╭──
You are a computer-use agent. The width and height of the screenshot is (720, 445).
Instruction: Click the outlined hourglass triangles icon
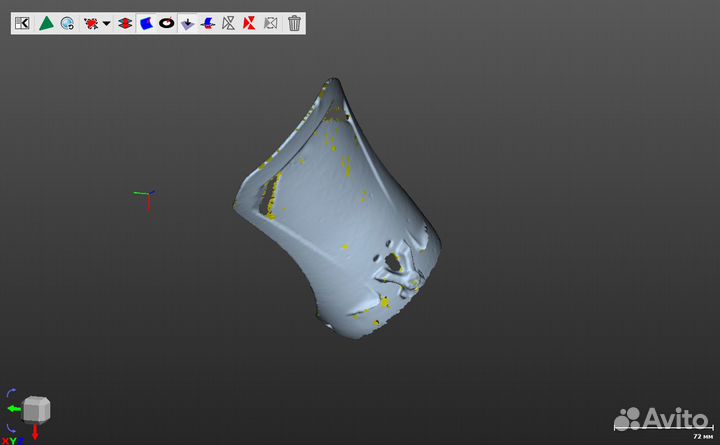pyautogui.click(x=228, y=23)
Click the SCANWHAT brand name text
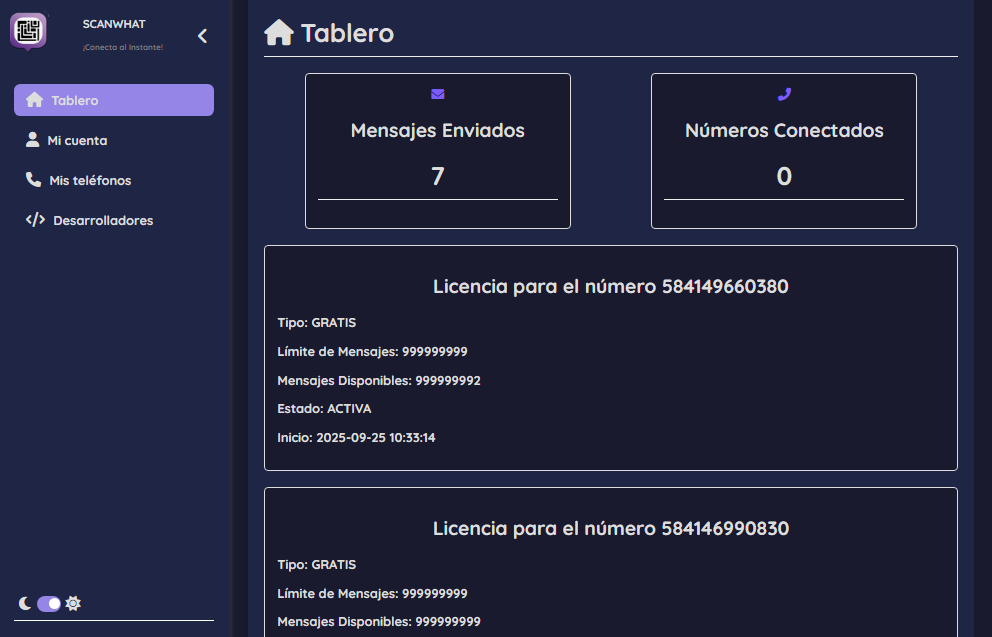This screenshot has width=992, height=637. (114, 24)
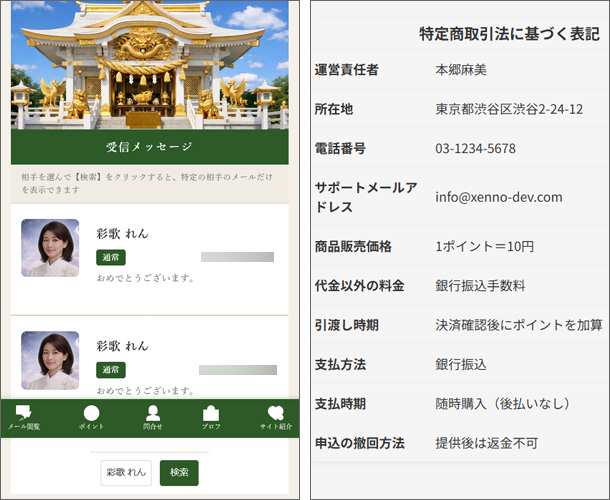Open the 彩歌 れん sender selector
The width and height of the screenshot is (610, 500).
(126, 472)
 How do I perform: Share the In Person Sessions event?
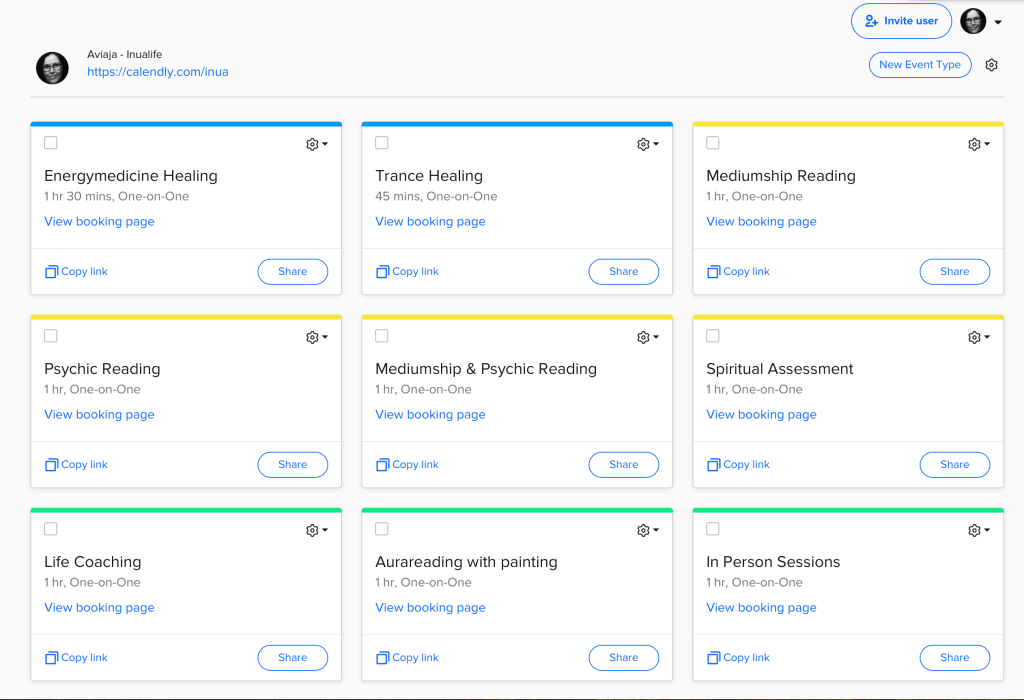pyautogui.click(x=954, y=658)
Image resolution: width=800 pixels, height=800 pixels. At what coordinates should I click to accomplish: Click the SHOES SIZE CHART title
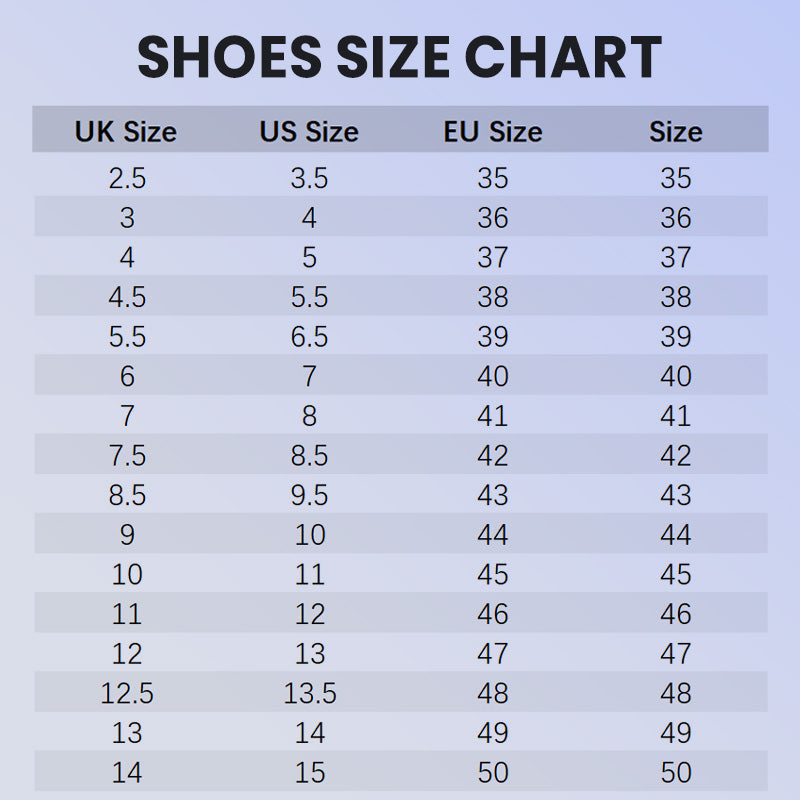click(399, 57)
╰──
● **Aim of the task**: Extract every line above, word for word, and leave the pictures out of your answer.

● **The reply**:
You are a computer-use agent. The width and height of the screenshot is (720, 445).
Instruction: Click the outlined hourglass triangles icon
pyautogui.click(x=228, y=23)
Click the SCANWHAT brand name text
This screenshot has width=992, height=637. (114, 24)
Open the 彩歌 れん sender selector
The width and height of the screenshot is (610, 500).
(126, 472)
 How do I perform: Share the In Person Sessions event?
pyautogui.click(x=954, y=658)
Image resolution: width=800 pixels, height=800 pixels. At what coordinates should I click to accomplish: Click the SHOES SIZE CHART title
click(399, 57)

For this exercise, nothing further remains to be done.